Scenario RFC0012.3 — consistency with the accepted A1 re-scope.

  • Given RFC 0011 (accepted), benchmarks.md §7’s gate table (A1 = diagnostic), and the amended pillar #2
  • When a reader cross-checks the thesis statement against the benchmark gates
  • Then the three agree: template mining’s value is logical / query-pruning (B1/B2 gate it), A1 is a diagnostic, and C1/C2 are the miner pillar’s gates (RFC 0001 accepted, RFC 0011)

6. Testing strategy

There is no code test: this RFC changes prose in two living documents. The acceptance criteria (§5) are doc-state assertions, verified by review + the grep in Scenario RFC0012.2, exactly as RFC 0011’s RFC0011.1–.3 were. Two notes:

  • Unlike new OTel names (semconv weaver registry generate no-diff CI) or RFC acceptance scenarios (greppable test ids), CLAUDE.md carries no automated consistency gate — the gate is the footer’s majority maintainer approval on the enacting PR. That human gate is this RFC’s “test.”
  • The enacting PR’s diff is the artefact: reviewers confirm the §3.1 text landed verbatim and §3.2’s benchmarks.md reconciliation rode along.

7. Open questions

  • Maintainer approval (majority). CLAUDE.md’s footer requires it for any change; this RFC cannot be enacted without it.
  • Does CLAUDE.md §1’s thesis sentence want a parallel touch?

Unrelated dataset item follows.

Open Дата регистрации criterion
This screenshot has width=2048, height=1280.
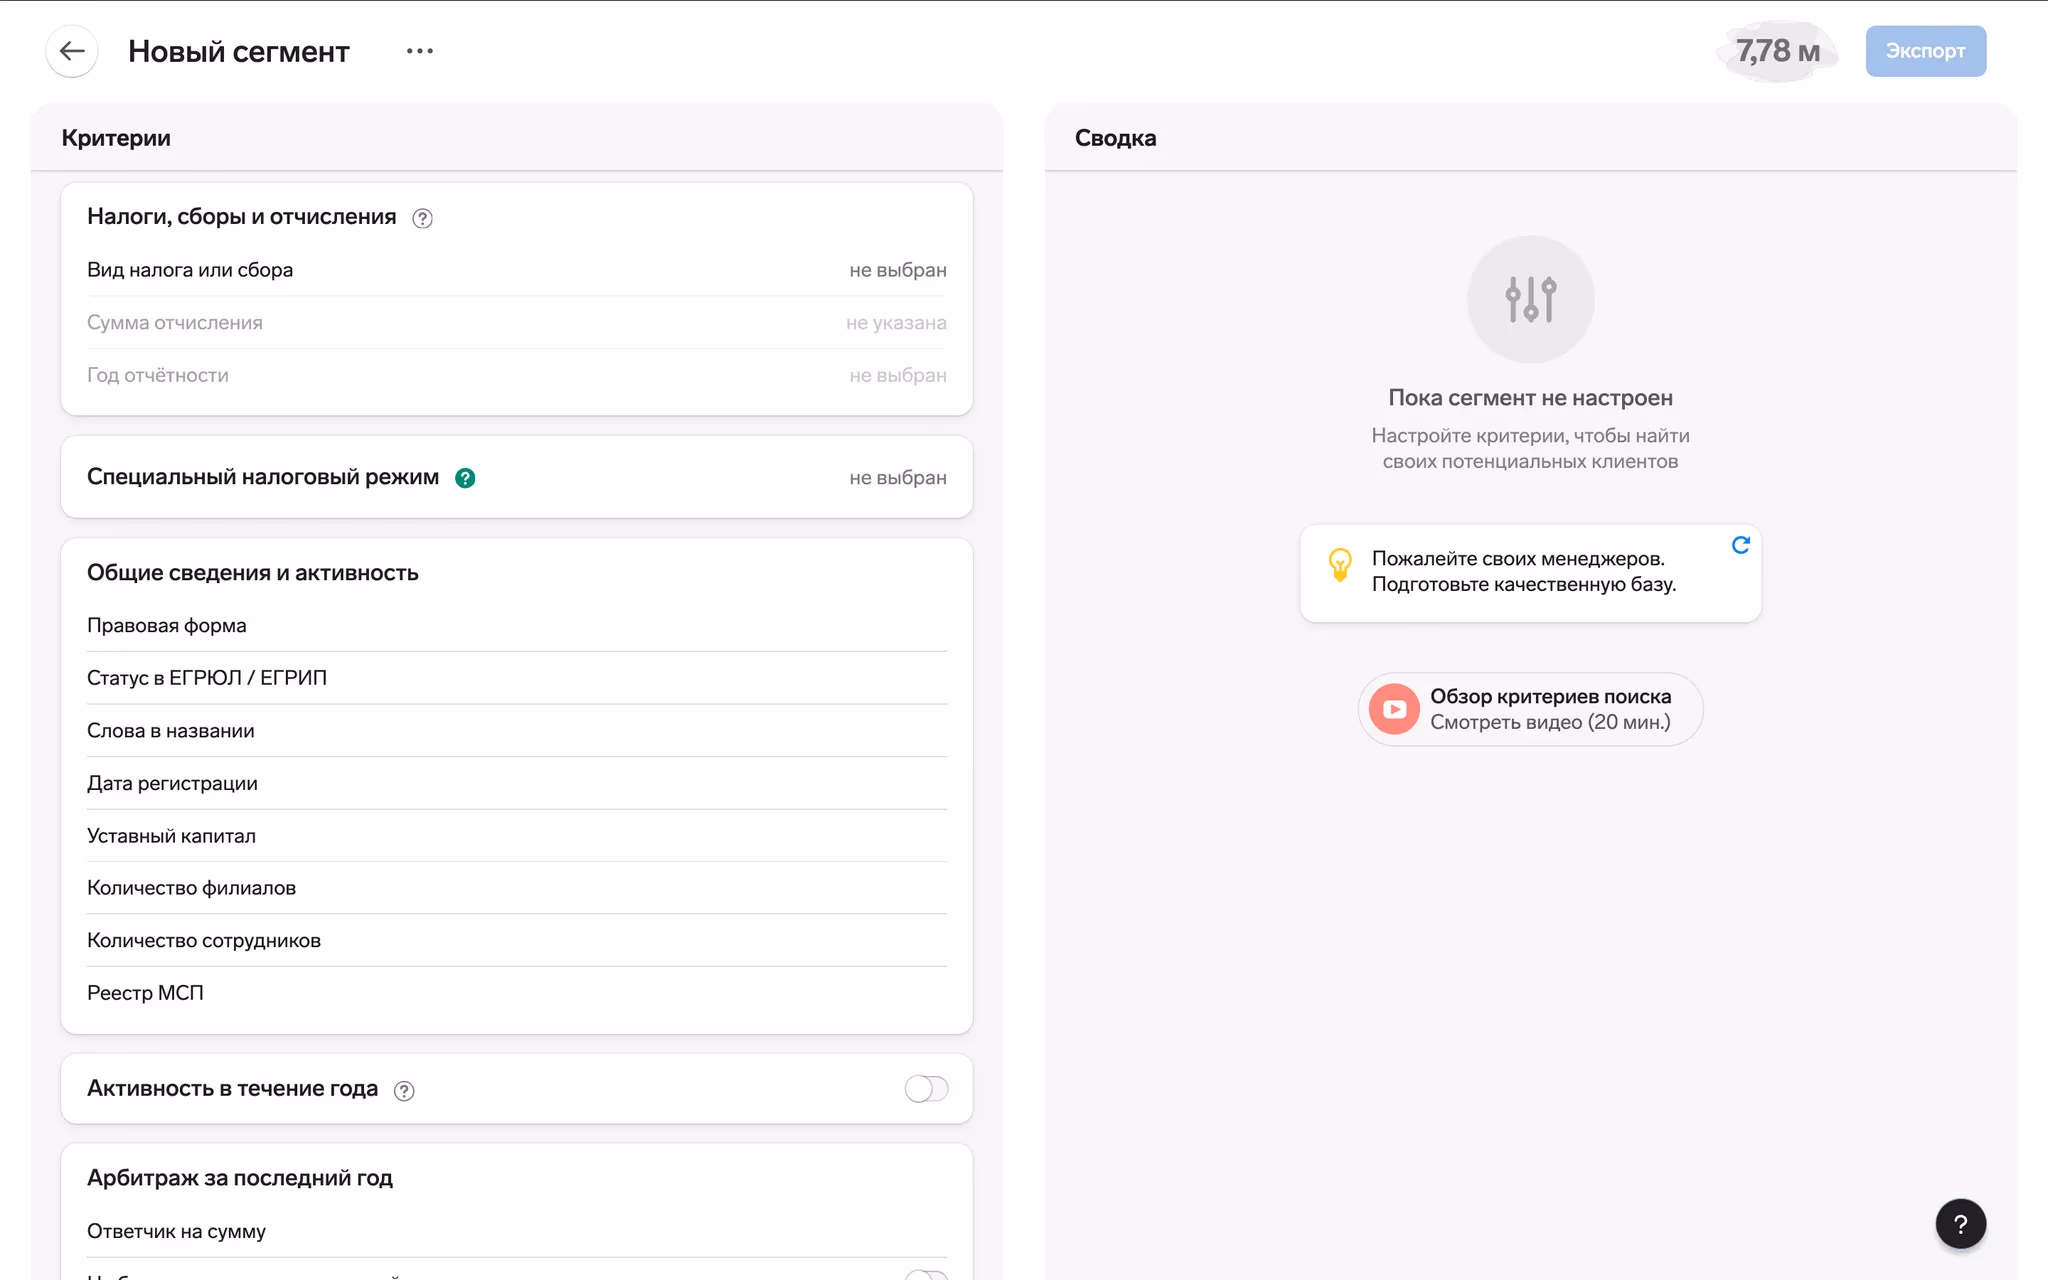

Resolved 2026-06-14 — yes (maintainer). Both the §1 thesis sentence and README.md’s parallel one now carry a one-clause clarification that the “compression” collapsed is Parquet’s byte codec plus the miner’s logical reduction (query pruning), not bytes that beat a codec. The load-bearing sentence itself is kept; only the clarifying clause was added.
  • Footer changelog line. CLAUDE.md’s footer records each meta change with its commit range and rationale; the enacting PR should add the 2026-06-14 line (and bump “Last updated”) in the same diff.

8. References

  • RFC 0011 — A1 re-scope (accepted): the measurement and the diagnostic-not-gating decision this RFC propagates to the pillar wording. Its §3 item 4 / §7 explicitly deferred this CLAUDE.md edit to a meta: RFC.
  • docs/benchmarks.md §2 (A1 + “Why this bar”), §7 (gate table: A1 diagnostic), §9.4/§9.5/§9.6 (the A1/B1/B2/C1/C2 readings).
  • CLAUDE.md §2 (the pillars), §8.5 (cache discipline — why the edit is not made in-session), and the footer (the meta: RFC + majority- approval rule; precedent b50067d).
  • RFC 0001 (accepted) and RFC 0007 (validated) — the miner and querier pillars whose gates (C1/C2 and B1/B2) carry the value the amended wording points at.